Can process mining automatically describe care pathways of patients with long-term conditions in UK primary care? A study protocol

Abstract

Introduction In the UK, primary care is seen as the optimal context for delivering care to an ageing population with a growing number of long-term conditions. However, if it is to meet these demands effectively and efficiently, a more precise understanding of existing care processes is required to ensure their configuration is based on robust evidence. This need to understand and optimise organisational performance is not unique to healthcare, and in industries such as telecommunications or finance, a methodology known as ‘process mining’ has become an established and successful method to identify how an organisation can best deploy resources to meet the needs of its clients and customers.
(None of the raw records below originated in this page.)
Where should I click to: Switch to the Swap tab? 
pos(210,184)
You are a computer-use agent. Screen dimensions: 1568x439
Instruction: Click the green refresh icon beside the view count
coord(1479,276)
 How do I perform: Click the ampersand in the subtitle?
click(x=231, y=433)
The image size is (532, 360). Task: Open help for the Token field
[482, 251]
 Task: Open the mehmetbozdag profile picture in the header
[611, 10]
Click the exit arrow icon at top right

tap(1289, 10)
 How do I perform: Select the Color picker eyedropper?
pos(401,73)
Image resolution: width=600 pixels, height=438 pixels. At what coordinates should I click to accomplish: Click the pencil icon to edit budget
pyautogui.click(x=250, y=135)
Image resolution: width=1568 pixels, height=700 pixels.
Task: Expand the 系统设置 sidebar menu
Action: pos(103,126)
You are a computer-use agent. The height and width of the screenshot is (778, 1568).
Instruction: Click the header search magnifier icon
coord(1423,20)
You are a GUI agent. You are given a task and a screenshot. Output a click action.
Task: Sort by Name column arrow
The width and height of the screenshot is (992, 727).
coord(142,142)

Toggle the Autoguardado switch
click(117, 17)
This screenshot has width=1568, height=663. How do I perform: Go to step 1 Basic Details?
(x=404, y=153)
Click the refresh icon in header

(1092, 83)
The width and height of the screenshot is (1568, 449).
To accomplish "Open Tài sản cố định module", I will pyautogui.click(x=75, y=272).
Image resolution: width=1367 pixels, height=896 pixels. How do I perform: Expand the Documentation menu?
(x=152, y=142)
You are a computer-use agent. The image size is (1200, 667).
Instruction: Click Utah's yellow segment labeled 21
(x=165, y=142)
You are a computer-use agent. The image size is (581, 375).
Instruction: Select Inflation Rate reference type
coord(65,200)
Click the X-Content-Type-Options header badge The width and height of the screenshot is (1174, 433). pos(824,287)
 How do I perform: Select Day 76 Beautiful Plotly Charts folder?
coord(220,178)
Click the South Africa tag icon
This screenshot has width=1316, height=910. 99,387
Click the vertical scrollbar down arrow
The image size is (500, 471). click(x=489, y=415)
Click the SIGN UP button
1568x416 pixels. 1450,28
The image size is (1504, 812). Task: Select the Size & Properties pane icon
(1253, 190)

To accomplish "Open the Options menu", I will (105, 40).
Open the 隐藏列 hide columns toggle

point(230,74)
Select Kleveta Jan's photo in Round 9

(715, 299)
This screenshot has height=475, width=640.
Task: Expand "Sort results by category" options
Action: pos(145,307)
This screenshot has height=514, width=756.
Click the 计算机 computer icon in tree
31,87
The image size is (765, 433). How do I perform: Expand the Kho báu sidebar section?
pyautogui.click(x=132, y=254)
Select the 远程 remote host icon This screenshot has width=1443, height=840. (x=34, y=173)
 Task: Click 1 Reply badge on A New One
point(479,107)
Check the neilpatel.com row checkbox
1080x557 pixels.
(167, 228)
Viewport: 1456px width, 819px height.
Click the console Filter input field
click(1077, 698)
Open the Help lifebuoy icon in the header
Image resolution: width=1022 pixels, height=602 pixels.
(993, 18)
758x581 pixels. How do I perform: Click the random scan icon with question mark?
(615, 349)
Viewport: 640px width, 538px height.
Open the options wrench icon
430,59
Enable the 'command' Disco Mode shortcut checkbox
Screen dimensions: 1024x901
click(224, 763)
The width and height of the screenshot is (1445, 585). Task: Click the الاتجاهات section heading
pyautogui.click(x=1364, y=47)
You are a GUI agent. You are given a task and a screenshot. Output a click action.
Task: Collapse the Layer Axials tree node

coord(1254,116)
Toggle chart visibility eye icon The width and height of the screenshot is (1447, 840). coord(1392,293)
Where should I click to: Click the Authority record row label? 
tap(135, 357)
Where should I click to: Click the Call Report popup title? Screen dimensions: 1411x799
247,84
Here and for the first time in the UK, we will apply it to primary care settings to gain a greater understanding of how patients with two of the most common chronic conditions are managed. Methods and analysis The study will be conducted in three phases; first, we will apply process mining algorithms to the data held on the clinical management system of four practices of varying characteristics in the West Midlands to determine how each interacts with patients with hypertension or type 2 diabetes. Second, we will use traditional process mapping exercises at each practice to manually produce maps of care processes for the selected condition. Third, with the aid of staff and patients at each practice, we will compare and contrast the process models produced by process mining with the process maps produced via manual techniques, review differences and similarities between them and the relative importance of each. The first pilot study will be on hypertension and the second for patients diagnosed with type 2 diabetes.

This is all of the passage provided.